America just slammed the brakes on your favorite flying gadgets: the Federal Communications Commission (FCC—America’s tech referee) threw every foreign-made consumer drone onto its “Covered List”. After a year of suspense over DJI, commenters say the government basically ghosted the promised review, then nuked the whole industry. Cue chaos. One user rewrote the headline as, “The US Banned All New Foreign Drones,” while another spiraled into dystopia, warning that rising unrest means drones aren’t just toys anymore. Maker folks lit up the thread: if drones are out, what’s next—3D printers, Wi‑Fi chips, open radios? A popular hot take begged for a Western replacement for the beloved ESP32 Wi‑Fi board before the ban wave hits. Others kept it geopolitical: the war in Ukraine turned drone supply into a strategic asset, so this is about national capacity, not hobby fun. Canada got dragged: “How long till Ottawa copies this?” Meanwhile, the humor flowed—“RIP drone era” GIFs, “goodbye, Mavic” mixtapes, and jokes about backyard balloon cams. The thread split into two camps: security hawks saying data and battlefield lessons justify the crackdown, vs hobbyists and small businesses mourning lost tools, spare parts, and jobs. Drama level: sky-high.
Key Points
- •The U.S. ban targeting DJI drones has taken effect.

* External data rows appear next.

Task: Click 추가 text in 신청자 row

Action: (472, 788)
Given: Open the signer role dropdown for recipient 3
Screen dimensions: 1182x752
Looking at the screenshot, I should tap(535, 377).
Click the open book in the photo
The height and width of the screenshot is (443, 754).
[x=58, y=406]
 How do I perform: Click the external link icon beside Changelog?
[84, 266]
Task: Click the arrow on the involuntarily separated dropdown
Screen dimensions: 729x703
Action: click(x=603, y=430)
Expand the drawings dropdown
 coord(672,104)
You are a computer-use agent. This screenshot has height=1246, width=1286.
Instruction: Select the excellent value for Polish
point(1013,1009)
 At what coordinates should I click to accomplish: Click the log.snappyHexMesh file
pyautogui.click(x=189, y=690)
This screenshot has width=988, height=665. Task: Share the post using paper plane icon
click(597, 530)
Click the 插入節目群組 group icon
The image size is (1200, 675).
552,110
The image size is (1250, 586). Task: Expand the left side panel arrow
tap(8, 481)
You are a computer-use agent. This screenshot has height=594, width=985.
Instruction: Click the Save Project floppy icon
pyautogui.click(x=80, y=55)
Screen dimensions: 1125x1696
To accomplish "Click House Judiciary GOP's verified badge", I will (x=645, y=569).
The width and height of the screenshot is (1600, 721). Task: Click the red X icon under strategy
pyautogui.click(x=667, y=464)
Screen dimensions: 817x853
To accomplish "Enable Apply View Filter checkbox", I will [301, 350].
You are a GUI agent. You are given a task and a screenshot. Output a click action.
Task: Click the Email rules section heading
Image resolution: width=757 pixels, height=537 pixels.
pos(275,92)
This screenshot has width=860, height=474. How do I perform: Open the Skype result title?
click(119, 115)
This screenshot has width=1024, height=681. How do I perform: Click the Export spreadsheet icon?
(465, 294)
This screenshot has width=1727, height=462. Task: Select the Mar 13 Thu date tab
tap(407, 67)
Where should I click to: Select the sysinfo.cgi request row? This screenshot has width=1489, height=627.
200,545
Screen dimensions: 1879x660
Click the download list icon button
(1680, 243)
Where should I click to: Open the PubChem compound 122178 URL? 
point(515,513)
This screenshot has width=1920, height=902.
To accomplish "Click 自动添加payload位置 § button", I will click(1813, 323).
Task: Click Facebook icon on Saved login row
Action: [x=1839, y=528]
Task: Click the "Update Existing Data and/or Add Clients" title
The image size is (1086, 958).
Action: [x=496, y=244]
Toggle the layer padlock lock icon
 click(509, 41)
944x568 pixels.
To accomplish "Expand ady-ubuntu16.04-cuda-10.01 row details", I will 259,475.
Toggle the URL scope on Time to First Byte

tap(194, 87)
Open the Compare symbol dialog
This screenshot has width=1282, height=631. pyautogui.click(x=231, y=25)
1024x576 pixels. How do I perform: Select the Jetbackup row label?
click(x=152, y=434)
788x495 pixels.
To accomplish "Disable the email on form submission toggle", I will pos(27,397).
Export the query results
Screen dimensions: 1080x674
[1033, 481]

- •The FCC expanded restrictions by placing all foreign-made consumer drones on its Covered List.
- •The U.S. Senate passed the NDAA on December 23, 2024, requiring a one-year review of DJI by a national security agency.
- •The article says the government did not carry out the promised review of DJI within the allotted year.
- •As of December 23, 2025, the ban passed and now affects nearly all non-U.S. consumer drone brands in the American market.